これは中古マンションにも言えることです。
なので、メーターボックス内にある給水バルブを入居者が開放する際、住戸内にある水栓が全て閉まっているか確認する必要があります。そして給水バルブ開放後において、住戸内の水栓のチェックは欠かせません。
これは入居後も同じで、長期間外出される際に人によっては給水バルブを閉めることもあるでしょう。帰宅後、水が出ない、そこで給水バルブを閉めたことに気付きバルブを開放する、そこでそのまま外出されると先程と同じ事が起こり得ます。
4年前に私の住んでいるマンションでこれが原因で4つの住戸が被害に遭う漏水事故が発生しました。私の住戸も被害に遭ったうちのひとつです(笑)。
原因箇所を特定するまで半日以上掛かり、相当量の水が下の階へと流れました。加害者宅の給水バルブを閉め、ようやく水は止まりましたが…

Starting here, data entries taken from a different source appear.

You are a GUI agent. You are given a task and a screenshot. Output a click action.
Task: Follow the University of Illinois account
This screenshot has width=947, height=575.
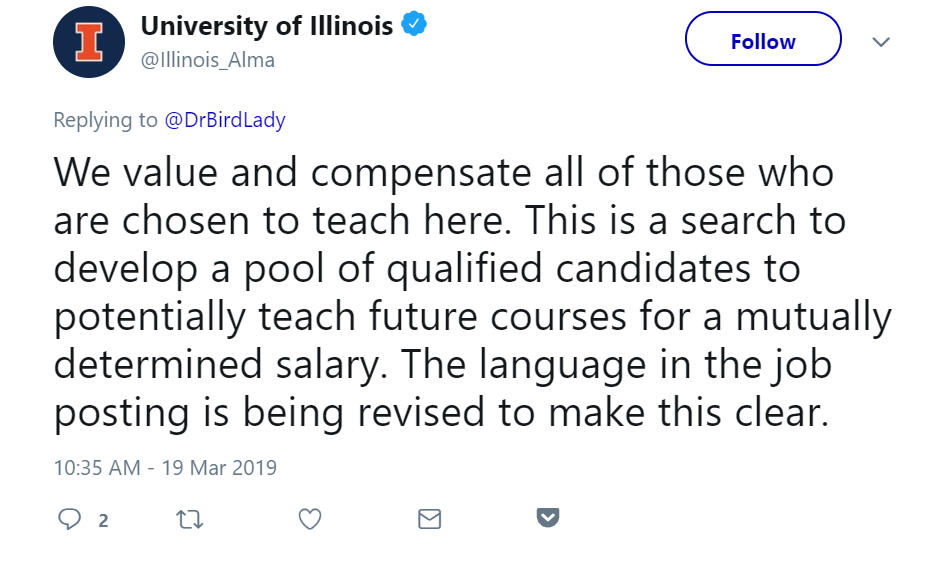763,39
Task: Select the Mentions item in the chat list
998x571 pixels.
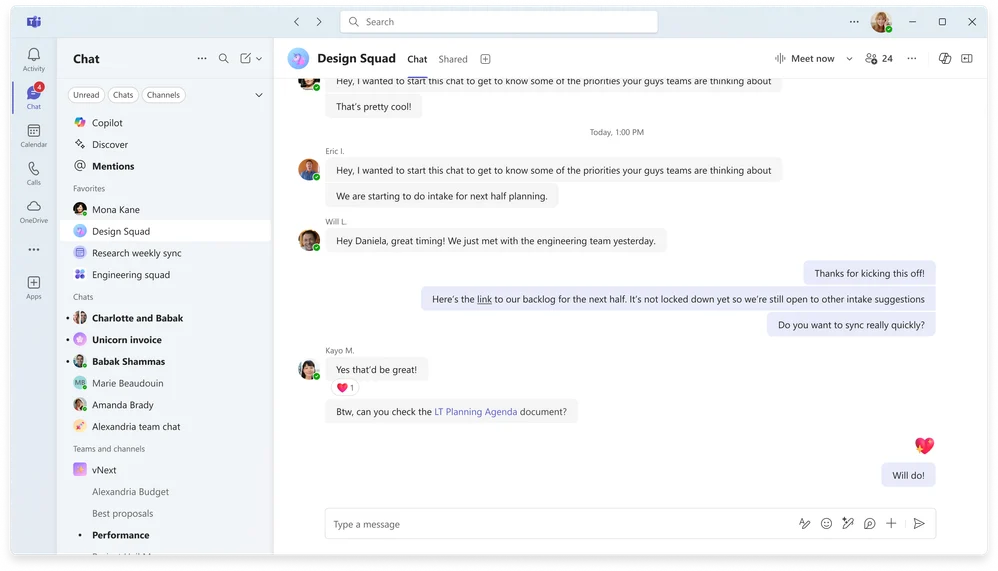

私の自宅(住戸)は加害者宅の真下の住戸の隣りに位置します。事故が起きたその日は、水漏れの形跡はなく、その翌日にダイニングの隅みのクロスが膨れ上がり私の家内がその異変に気付きました。私の自宅は天井と壁の一部のクロスの張替えで済みましたが、真下の住戸の被害は大きく、家財道具と床が水浸しになり、その被害は下の階にまで及びました。
加害者側の保険で全て対応することになりましたが、かなりの被害額になったと思います。第三者に対する原状回復や家財などの賠償は、個人賠償責任保険に加入していればそこから保険金が下ります。ただし、加害者の自宅の原状回復費については、当然この保険では下りません。
マンションは縦横に連なっていますので、ひとたび水漏れ事故が起きるととても厄介です。
マンションの水漏れ対策は「予防意識」が必要不可欠です。このような事故が起こり得るので注意してほしいですね。